## Task to complete:
Each line of the data below containing "computer" needs to be listed.
[Data to examine]
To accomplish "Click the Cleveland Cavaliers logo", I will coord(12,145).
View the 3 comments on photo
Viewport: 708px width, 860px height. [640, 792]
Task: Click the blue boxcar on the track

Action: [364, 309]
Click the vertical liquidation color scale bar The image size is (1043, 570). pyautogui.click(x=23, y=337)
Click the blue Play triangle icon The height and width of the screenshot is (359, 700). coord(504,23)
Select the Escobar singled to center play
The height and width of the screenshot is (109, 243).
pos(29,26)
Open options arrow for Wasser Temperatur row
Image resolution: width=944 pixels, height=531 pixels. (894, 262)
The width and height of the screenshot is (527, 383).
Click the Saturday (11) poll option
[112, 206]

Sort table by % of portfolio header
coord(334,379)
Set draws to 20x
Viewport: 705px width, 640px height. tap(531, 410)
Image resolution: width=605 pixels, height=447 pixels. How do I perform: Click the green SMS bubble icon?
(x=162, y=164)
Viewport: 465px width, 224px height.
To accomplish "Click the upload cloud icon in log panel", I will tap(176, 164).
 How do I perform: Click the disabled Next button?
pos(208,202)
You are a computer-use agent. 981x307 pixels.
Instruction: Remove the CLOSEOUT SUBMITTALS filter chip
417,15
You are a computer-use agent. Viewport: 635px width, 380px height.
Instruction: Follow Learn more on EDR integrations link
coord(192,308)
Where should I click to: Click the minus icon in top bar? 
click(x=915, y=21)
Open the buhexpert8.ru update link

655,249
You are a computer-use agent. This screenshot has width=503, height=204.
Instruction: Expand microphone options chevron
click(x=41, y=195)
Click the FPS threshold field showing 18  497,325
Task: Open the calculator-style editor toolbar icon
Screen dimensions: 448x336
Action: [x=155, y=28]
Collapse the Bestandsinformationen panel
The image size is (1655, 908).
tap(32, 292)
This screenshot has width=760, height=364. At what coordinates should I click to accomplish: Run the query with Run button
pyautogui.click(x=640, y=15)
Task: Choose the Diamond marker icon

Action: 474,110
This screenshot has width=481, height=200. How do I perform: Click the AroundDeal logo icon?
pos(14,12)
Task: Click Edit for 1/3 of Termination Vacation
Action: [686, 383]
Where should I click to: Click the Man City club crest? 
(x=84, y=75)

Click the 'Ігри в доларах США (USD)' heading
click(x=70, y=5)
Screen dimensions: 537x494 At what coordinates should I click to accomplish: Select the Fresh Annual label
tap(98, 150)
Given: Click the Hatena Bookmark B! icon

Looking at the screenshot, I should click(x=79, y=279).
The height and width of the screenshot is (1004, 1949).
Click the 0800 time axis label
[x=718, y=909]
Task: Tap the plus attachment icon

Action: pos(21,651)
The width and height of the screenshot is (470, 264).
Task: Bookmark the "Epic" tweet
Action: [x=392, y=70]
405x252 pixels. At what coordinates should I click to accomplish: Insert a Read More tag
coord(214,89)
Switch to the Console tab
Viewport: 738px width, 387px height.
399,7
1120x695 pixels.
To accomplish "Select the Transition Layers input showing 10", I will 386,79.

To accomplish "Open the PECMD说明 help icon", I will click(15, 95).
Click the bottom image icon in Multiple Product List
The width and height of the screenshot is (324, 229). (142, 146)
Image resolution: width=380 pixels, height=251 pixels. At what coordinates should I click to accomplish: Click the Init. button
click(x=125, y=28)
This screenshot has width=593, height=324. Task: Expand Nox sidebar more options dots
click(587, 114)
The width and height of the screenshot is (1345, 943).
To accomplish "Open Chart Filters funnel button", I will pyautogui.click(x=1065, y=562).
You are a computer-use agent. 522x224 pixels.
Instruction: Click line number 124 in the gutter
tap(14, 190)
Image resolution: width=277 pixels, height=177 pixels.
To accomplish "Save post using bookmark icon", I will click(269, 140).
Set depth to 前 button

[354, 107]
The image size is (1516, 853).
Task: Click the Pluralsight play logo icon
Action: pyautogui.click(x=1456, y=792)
[/Data to examine]
## Answer box:
You are a computer-use agent. 981x307 pixels.
You are a computer-use agent. Viewport: 635px width, 380px height.
You are a computer-use agent. This screenshot has width=503, height=204.
You are a computer-use agent. 522x224 pixels.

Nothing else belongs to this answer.